## Given passage
>>>

We define the plain-english version, which is what will be searched by the zero-shot learning model, as well as the general "ESG" label.  

Because of how zero-shot learning models work, inference time will increase linearly with the number of labels you define. Therefore, it is necessary to consider which labels you really want and how much time is acceptable for text classification.

In [5]:
# Define categories we want to classify
esg_categories = {
  "emissions": "E",
  "natural resources": "E",
  "pollution": "E",
  "diversity and inclusion": "S",
  "philanthropy": "S",
  "health and safety": "S",
  "training and education": "S",
  "transparancy": "G",
  "corporate compliance": "G",
  "board accountability": "G"}

##### Getting Text Classification
Now, all we have to do is define the model and make predictions. The architecture of the model can be chosen from any text-classification model on [Hugging Face](https://huggingface.co/models).

<<<

## Required task a
Convert the lines of the pointing dataset listing into a Markdown table with the columns "Row" and "Line", numbering each row and leaving out blank lines. Omit the pictures from the table.

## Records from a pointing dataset
>>>

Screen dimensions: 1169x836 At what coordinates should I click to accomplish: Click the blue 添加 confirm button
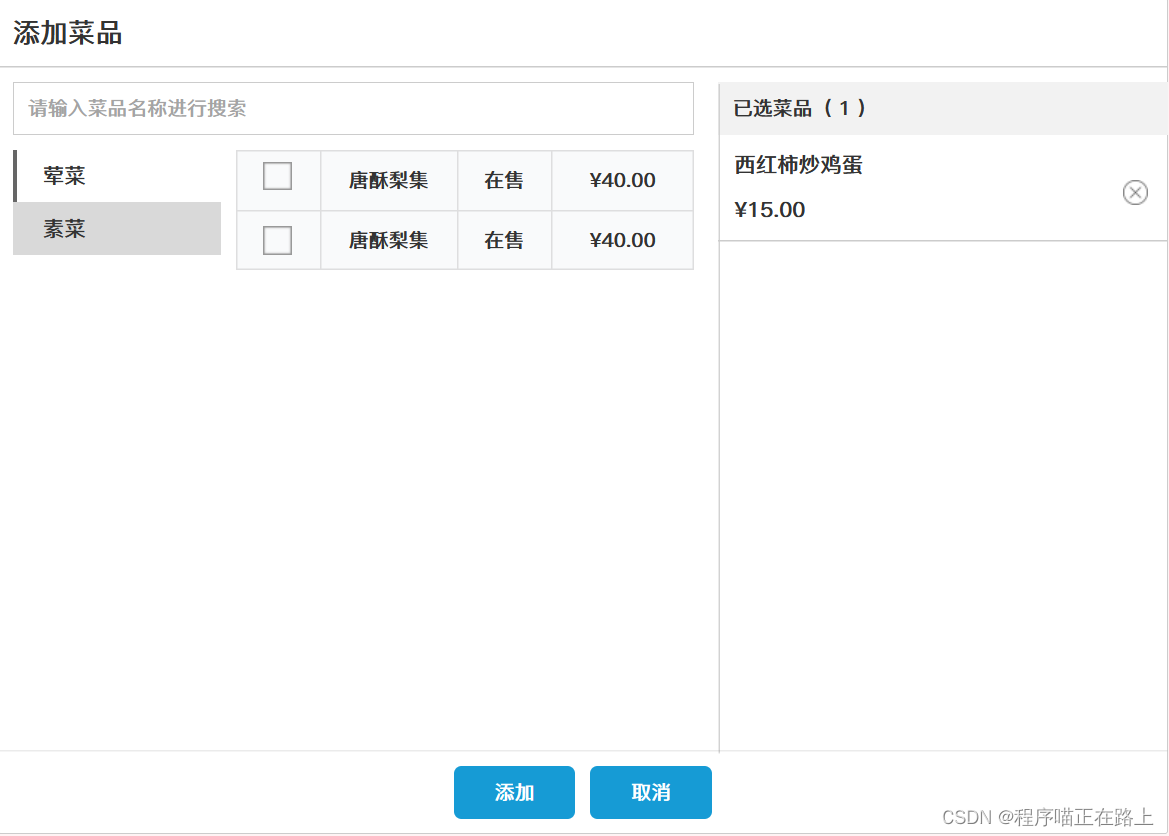[514, 791]
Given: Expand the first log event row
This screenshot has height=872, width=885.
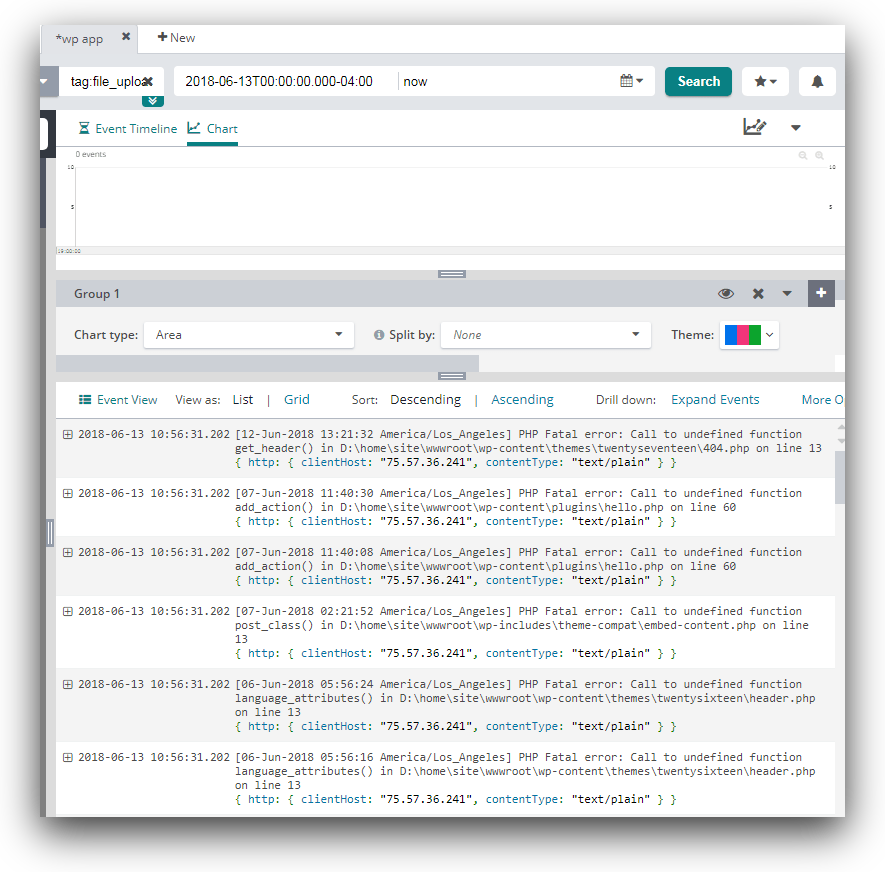Looking at the screenshot, I should coord(68,435).
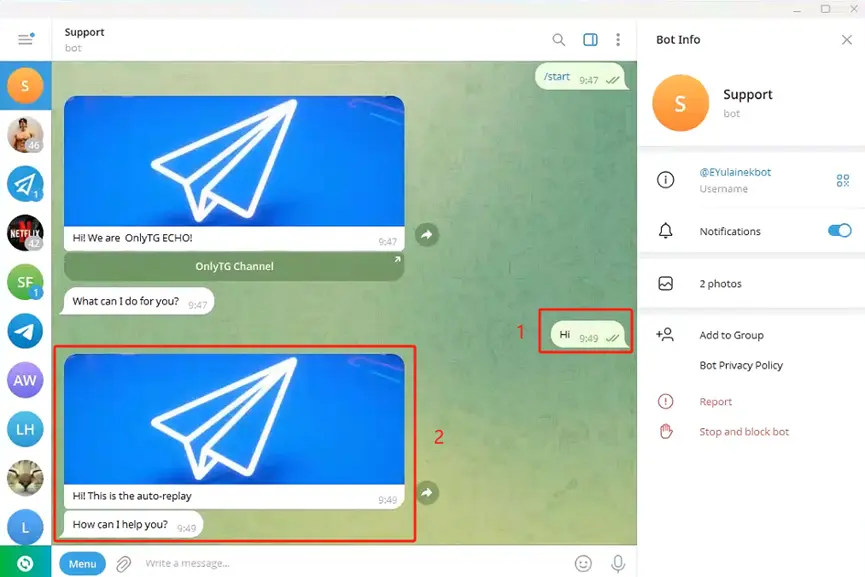865x577 pixels.
Task: Open the hamburger menu in sidebar
Action: pos(26,40)
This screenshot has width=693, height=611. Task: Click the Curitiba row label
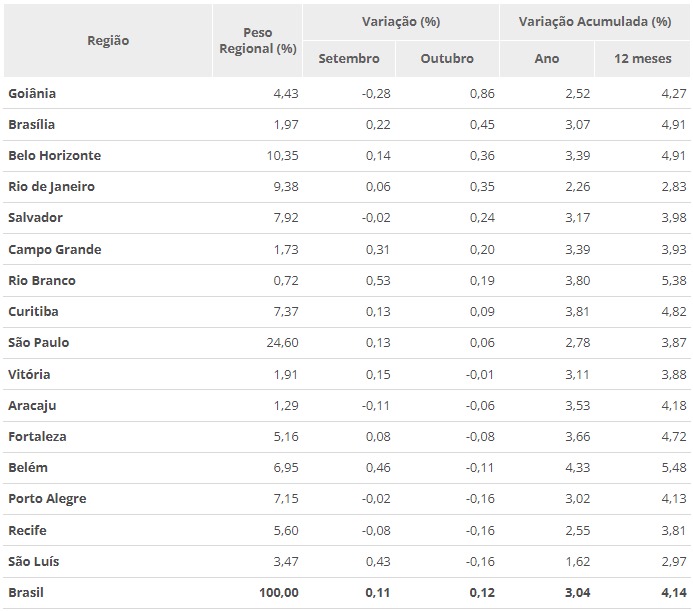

<<<

## Required task b
Carry on the passage about zero-shot ESG text classification, beginning after its final sentence.

## Task output a
| Row | Line |
|---|---|
| 1 | Screen dimensions: 1169x836 At what coordinates should I click to accomplish: Click the blue 添加 confirm button |
| 2 | [514, 791] |
| 3 | Given: Expand the first log event row |
| 4 | This screenshot has height=872, width=885. |
| 5 | Looking at the screenshot, I should coord(68,435). |
| 6 | 865x577 pixels. |
| 7 | Task: Open the hamburger menu in sidebar |
| 8 | Action: pos(26,40) |
| 9 | This screenshot has width=693, height=611. Task: Click the Curitiba row label |

## Task output b
Here, we choose to use the extra large version of the DeBERTa model, as maintained by Microsoft. A larger model (generally) gives better performance but is much slower.

In [6]:
# Define and Create the zero-shot learning model
model_name = "microsoft/deberta-v2-xlarge-mnli" 
    # a smaller version: "microsoft/deberta-base-mnli"
ZSC = ZeroShotClassifier()
ZSC.create_zsl_model(model_name)
    # Note: the warning is expected, so ignore it

Special tokens have been added in the vocabulary, make sure the associated word embeddings are fine-tuned or trained.


In [7]:
# Classify all the sentences in the report
    # Note: this takes a while
classified = ZSC.text_labels(sentences, esg_categories)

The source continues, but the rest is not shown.